Pixel coordinate grounding data
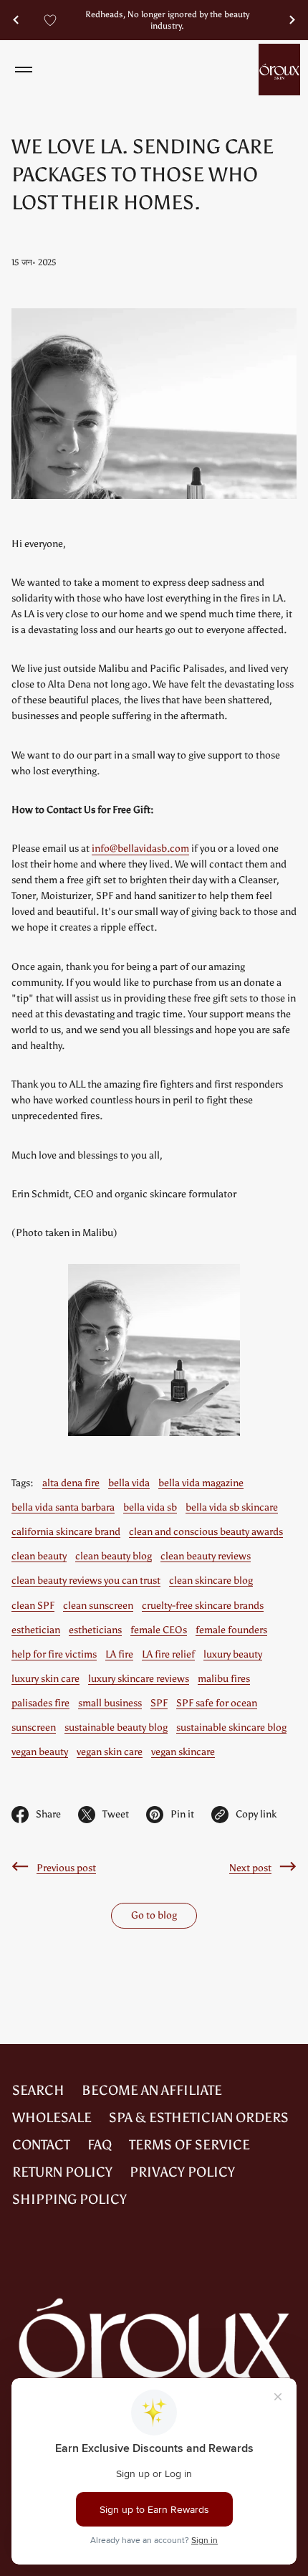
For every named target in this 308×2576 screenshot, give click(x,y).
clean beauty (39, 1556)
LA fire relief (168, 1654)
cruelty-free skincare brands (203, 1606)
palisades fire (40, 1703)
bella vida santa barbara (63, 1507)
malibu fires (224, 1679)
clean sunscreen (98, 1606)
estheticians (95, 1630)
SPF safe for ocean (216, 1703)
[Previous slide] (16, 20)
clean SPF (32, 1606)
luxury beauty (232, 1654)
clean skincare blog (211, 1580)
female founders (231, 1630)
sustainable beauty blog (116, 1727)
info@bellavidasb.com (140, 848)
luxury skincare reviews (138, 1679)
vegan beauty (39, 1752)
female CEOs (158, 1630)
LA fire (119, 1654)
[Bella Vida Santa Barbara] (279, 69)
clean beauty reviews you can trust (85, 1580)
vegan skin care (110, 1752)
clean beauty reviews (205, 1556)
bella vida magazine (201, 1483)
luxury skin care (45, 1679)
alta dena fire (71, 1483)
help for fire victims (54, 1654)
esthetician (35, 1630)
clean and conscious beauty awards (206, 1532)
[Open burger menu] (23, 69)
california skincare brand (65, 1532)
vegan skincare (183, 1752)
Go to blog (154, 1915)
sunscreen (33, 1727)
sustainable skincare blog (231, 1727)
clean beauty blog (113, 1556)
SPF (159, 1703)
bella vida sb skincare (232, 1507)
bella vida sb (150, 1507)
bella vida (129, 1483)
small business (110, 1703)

PROBLEM DESCRIPTION
Set down only the lines running from the line with "LA fire relief (168, 1654)" to the end of the entries above, both included, exactly as they stand.

SOLUTION TO THIS EXERCISE
LA fire relief (168, 1654)
cruelty-free skincare brands (203, 1606)
palisades fire (40, 1703)
bella vida santa barbara (63, 1507)
malibu fires (224, 1679)
clean sunscreen (98, 1606)
estheticians (95, 1630)
SPF safe for ocean (216, 1703)
[Previous slide] (16, 20)
clean SPF (32, 1606)
luxury beauty (232, 1654)
clean skincare blog (211, 1580)
female founders (231, 1630)
sustainable beauty blog (116, 1727)
info@bellavidasb.com (140, 848)
luxury skincare reviews (138, 1679)
vegan beauty (39, 1752)
female CEOs (158, 1630)
LA fire (119, 1654)
[Bella Vida Santa Barbara] (279, 69)
clean beauty reviews you can trust (85, 1580)
vegan skin care (110, 1752)
clean beauty reviews (205, 1556)
bella vida magazine (201, 1483)
luxury skin care (45, 1679)
alta dena fire (71, 1483)
help for fire victims (54, 1654)
esthetician (35, 1630)
clean and conscious beauty awards (206, 1532)
[Open burger menu] (23, 69)
california skincare brand (65, 1532)
vegan skincare (183, 1752)
Go to blog (154, 1915)
sunscreen (33, 1727)
sustainable skincare blog (231, 1727)
clean beauty blog (113, 1556)
SPF (159, 1703)
bella vida sb skincare (232, 1507)
bella vida sb (150, 1507)
bella vida (129, 1483)
small business (110, 1703)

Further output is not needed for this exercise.